Ao menos aqui no Brasil a responsabilidade de definir as regras do jogo tem sido atribuída pelos legisladores ao nosso Banco Central. Nas minhas interações anteriores com o BC durante o LIFT Lab 2022, eles tinham um ditado a cerca do grau de descentralização no que veio a ser o DREX: “Descentralizado tanto quanto possível”. Portanto, acredito que eles terão uma abordagem semelhante em relação à interoperabilidade: “Interoperável tanto quanto possível”.

Mas a literatura econômica aponta que uma alta interoperabilidade irá resultar em aumento da concorrência entre fornecedores de serviços financeiros e consequente redução de custos, maior conveniência aos usuários e a criação de produtos e serviços inovadores.

O advento da MiCA (Markets in Crypto Assets) na Europa deu surgimento a um novo tipo de organização híbrida por lá que alguns círculos do mundo das blockchains públicas estão chamando de “Decentralized Intermediaries” (D.I.).
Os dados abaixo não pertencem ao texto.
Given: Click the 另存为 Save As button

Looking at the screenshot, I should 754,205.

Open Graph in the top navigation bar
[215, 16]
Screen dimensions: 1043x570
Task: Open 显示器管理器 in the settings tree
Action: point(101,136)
Um exemplo de empresa que está fazendo um excelente trabalho nesse sentido lá na Europa é a Monerium:

Portanto, uma abordagem que promove a interoperabilidade entre o TradFi e DeFi é permitir que Instituições de Pagamento (IPs) no Brasil possam emitir suas próprias stablecoins lastreadas no DREX. Contudo, essa é uma visão muito restrita da interoperabilidade. Criar stablecoins lastreadas em ativos registrados no DREX é só uma das coisas que podem ser feitas através de uma “internet de contratos”, conforme a visão do Sergey apresentada acima. Além do que ninguém sabe o que vai ser feito com as stablecoins depois que está em um blockchain público, “em mar aberto”

Talvez, uma coisa que pode ser feita para cumprir o ordenamento jurídico brasileiro, as leis a respeito de anti-lavagem de dinheiro e anti-financiamento do terrorismo é criar-se um novo tipo de organização que serviriam como “Cartórios de Interoperabilidade”.
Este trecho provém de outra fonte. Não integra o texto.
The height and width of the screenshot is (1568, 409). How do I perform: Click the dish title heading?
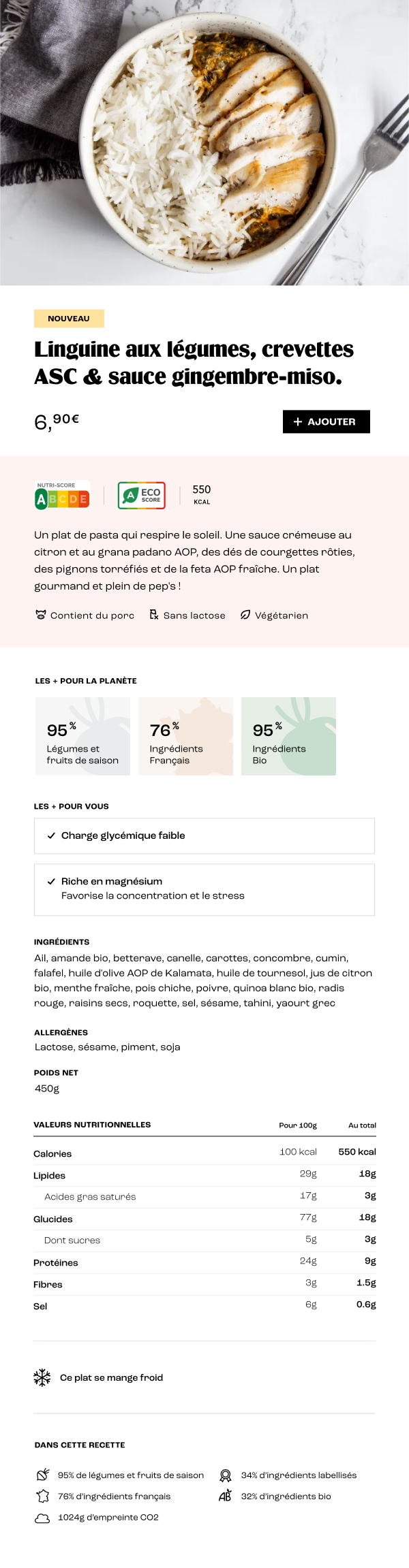click(x=194, y=362)
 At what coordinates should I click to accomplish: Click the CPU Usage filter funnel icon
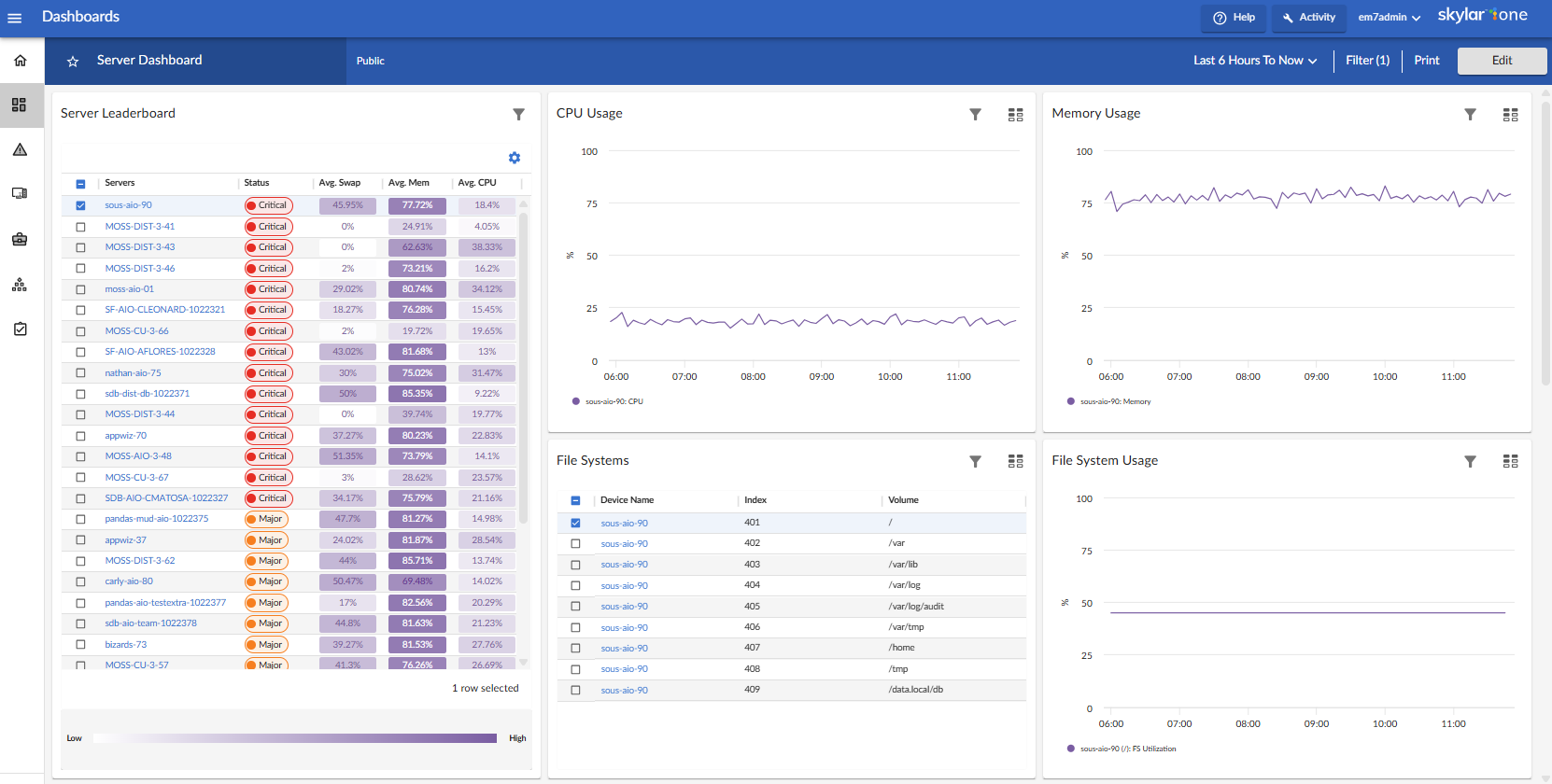975,115
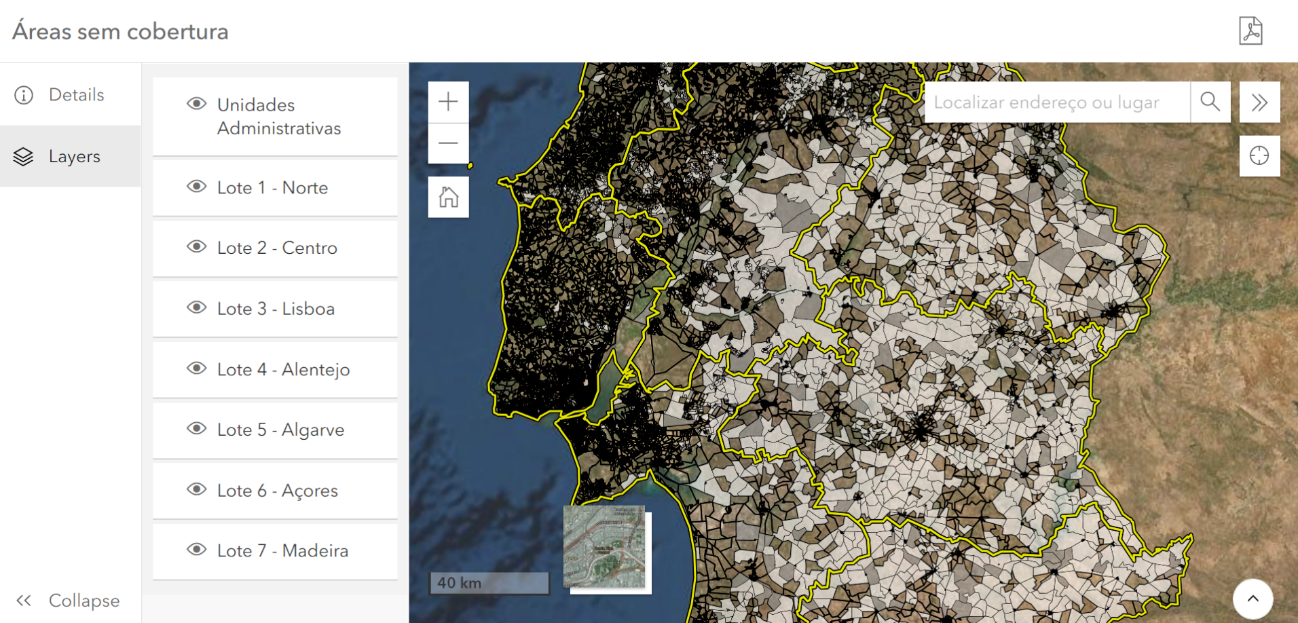The width and height of the screenshot is (1298, 623).
Task: Toggle visibility of Lote 1 - Norte
Action: 197,187
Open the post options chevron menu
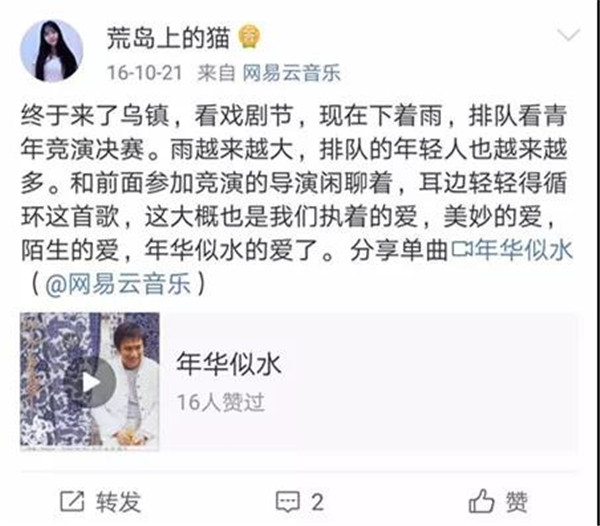This screenshot has width=600, height=526. [569, 35]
Por exemplo, assim como os cartórios no Brasil têm poder de fé pública para atos da vida civil e cobram taxas aos seus usuários para o registro ou consulta desses atos, os “cartórios de interop” cobrariam taxas aos usuários para transacionar dados, tokens ou estados de um ambiente DLT para outro, e também para quem quer consultá-los. Em troca, os “cartórios de interop” seriam responsáveis por seguir o ordenamento jurídico dos países em que atuam e pela qualidade técnica da interoperabilidade.
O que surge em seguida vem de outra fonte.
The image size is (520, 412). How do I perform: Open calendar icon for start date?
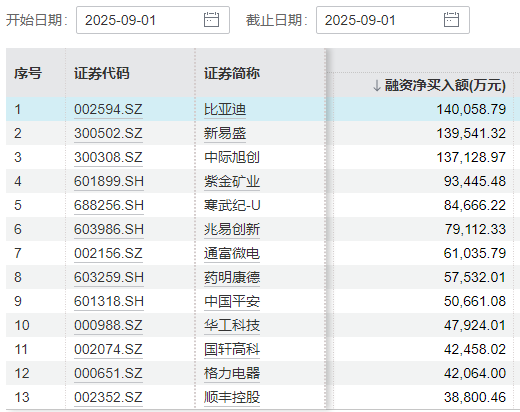click(211, 20)
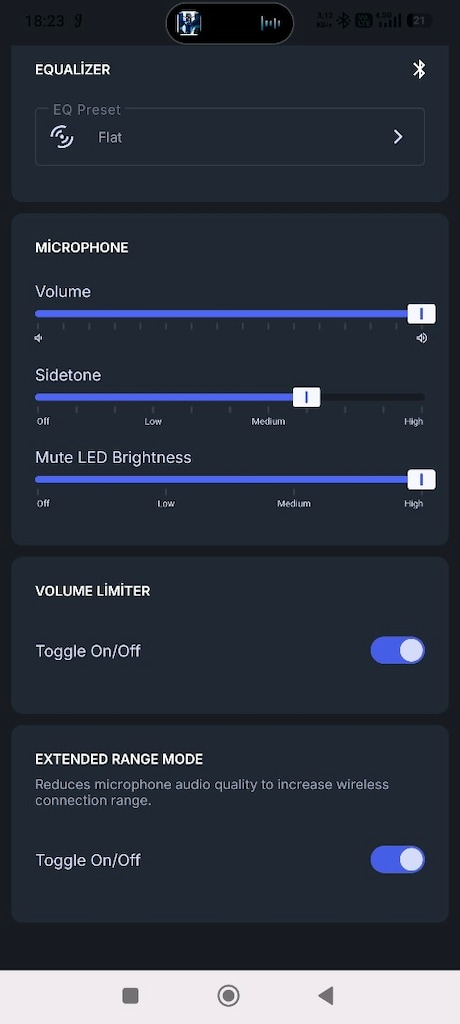
Task: Disable the Extended Range Mode toggle
Action: [x=397, y=859]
Dessa forma, essas organizações podem se tornar provedoras de “Interoperabilidade como Serviço”, e plugar suas infraestruturas nas I.P.s e bancos nacionais e internacionais.

Mas, um pedido aos amigos do Banco Central: Caso vocês coloquem “o sarrafo muito alto” para que novos entrantes se tornem provedores de serviço de criptomoedas ou de interoperabilidade no Brasil, invariavelmente, isso irá levar a um cenário como o de alta concentração bancária de alguns anos atrás. Pensem nos pequenos players do mercado de criptomoedas e blockchain no Brasil, como a Lovecrypto.

Atualmente, as pequenas empresas de criptomoedas no Brasil cumprem um papel de atender mercados de nicho, como o do Blockchain Celo que é muito focado em impacto social e sustentabilidade. Vide por exemplo esse programa de microcrédito da comunidade NEDUC no Maranhão. Ele é executado pela startup de DeFi Impact Market de Portugal, nós da Lovecrypto fazemos a troca (interoperabilidade do valor) para Reais via PIX, e cada empréstimo é segurado pela renda básica futura da comunidade.

Parte do meu fascínio pelo tema interoperabilidade é baseado no desejo de fazer com que o valor chegue mais facilmente e com menor custo em comunidades ou projetos de sustentabilidade ao reador do Brasil.

O lado da tecnologia nós estamos resolvendo. Mas e o lado da regulação, amigos do Banco Central? Aí é com vocês.